### EXERCÍCIOS PROPOSTOS
1) Com base no texto sobre representatividade no Oscar, responda:
(a) Em qual rede social surgiu a campanha mencionada?
(b) A divulgação dos indicados de quais anos antecedeu o surgimento da campanha?
(c) Qual tradução livre é apresentada para o nome da campanha?
2) Retome o texto sobre representatividade no Oscar, dando continuidade a partir do seu último parágrafo.

### TEXTO FORNECIDO
----------

Oscar: Representatividade de minorias na Academia*

INTRODUÇÃO

A indústria cinematográfica americana é a mais famosa do mundo, tendo como a sua capital a famosa Hollywood. Centenas de filmes são lançados por ano, com investimentos maiores que alguns PIB’s do nosso globo, com uma imensidão de atores, figurantes, produtores, diretores e os demais cargos que realizam as produções audiovisuais que acompanhamos ano após ano.

O grande show que marca o início e o fim de um ano de produções é o mundialmente conhecido Oscar, onde se encontram e se premiam as grandes estrelas das melhores produções do ano, segundo a Academia de Artes e Ciências Cinematográficas.

Após a Academia revelar os indicados dos anos de 2015 e 2016, uma grande campanha surgiu nas redes sociais: Oscar’s so White, na tradução livre: “Oscar tão branco”.

Essa campanha surgiu na rede social Twitter e conseguiu milhares de tweets e ganhou repercussão da mídia, de atores e demais apoiadores da causa, que desencadeou na reforma do corpo do júri da Academia, sendo mais representativa.

A inclusão das minorias no júri, nos indicados e nos vencedores é o tema deste artigo, que analisará o papel da mídia nessa questão que transcende o cinema. As referências teóricas e ilustrativas terão base nas teorias do Jornalismo e da Comunicação e em alguns portais noticiosos e de nicho, neste caso, o Cinema.

----------

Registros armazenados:
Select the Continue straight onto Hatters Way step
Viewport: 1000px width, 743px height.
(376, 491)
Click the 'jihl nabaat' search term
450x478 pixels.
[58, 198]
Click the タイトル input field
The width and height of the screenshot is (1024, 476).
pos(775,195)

----------

### RESPOSTAS
1)
(a) No Twitter.
(b) De 2015 e 2016.
(c) "Oscar tão branco".

2)
TEMA

A Academia do Oscar sempre tomou conta dos tabloides e dos portais de notícias pelo Mundo, durante as indicações e premiações do evento. Entre o ano de 2015 e 2017, essas notícias vieram com o questionamento de minorias que não estavam sendo representadas nas premiações mais expressivas.

Em 87 anos, foram 2.900 indicados ao Oscar e apenas 32 negros ganharam a estatueta dourada. Somente 14 atores e atrizes ganharam o reconhecimento por suas atuações. Entretanto, muitos conquistaram interpretando papéis estereotipados como escravos, pessoas abusivas ou submissas.

A falta de negros é um reflexo da exclusão dessa população dentro da instituição do Oscar. Um estudo do jornal Los Angeles Times mostrou que negros tem pouca parcela da representação na Academia, sendo apenas 2% dos membros. O estudo também mostra que os brancos são 94% e 77% são homens. Isso nos faz entender, a falta de mulheres nas categorias de direção.

Essa exclusão acontece em toda Academia. De acordo com um relatório da Universidade do Sul da Califórnia (USC), os negros são apenas 12,5% dos personagens em filmes (aqui cabe o discurso da atriz Viola Davis no Emmy Awards de 2015: “Você não consegue ganhar um Emmy por papéis que simplesmente não existem.”), ou seja, a falta de espaço para que os negros atuem em Hollywood, faz com que consequentemente tenhamos um baixo numero indicações e premiações para os mesmos.

A partir dessas bases de pesquisa e das teorias de comunicação e do jornalismo, analisaremos notícias dos anos de 2015, 2016 e 2017, anos em que a Academia do Oscar entrou em uma grande reforma para que os negros começassem a ter representatividade dentro da premiação, após a criação do movimento nas redes sociais “Oscar’s so White” e de um possível boicote às premiações.

ANÁLISE TEÓRICA

1.0 – DAS TEORIAS

Após a delimitação do tempo das matérias que seriam analisadas, alguns pontos em comum aproximaram as seis matérias em duas teorias da comunicação: Pesquisa Norte Americana (Teoria da Comunicação) e Agenda Setting (Teoria do Jornalismo).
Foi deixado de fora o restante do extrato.